DIRECTIONS:
Retype every one of the records below character for character, changing nothing.

--- start DATA SUPPLIED ---

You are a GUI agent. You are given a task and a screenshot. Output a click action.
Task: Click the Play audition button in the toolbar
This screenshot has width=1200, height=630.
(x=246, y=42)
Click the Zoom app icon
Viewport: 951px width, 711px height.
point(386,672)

--- end DATA SUPPLIED ---

REPLY:
You are a GUI agent. You are given a task and a screenshot. Output a click action.
Task: Click the Play audition button in the toolbar
This screenshot has width=1200, height=630.
(x=246, y=42)
Click the Zoom app icon
Viewport: 951px width, 711px height.
point(386,672)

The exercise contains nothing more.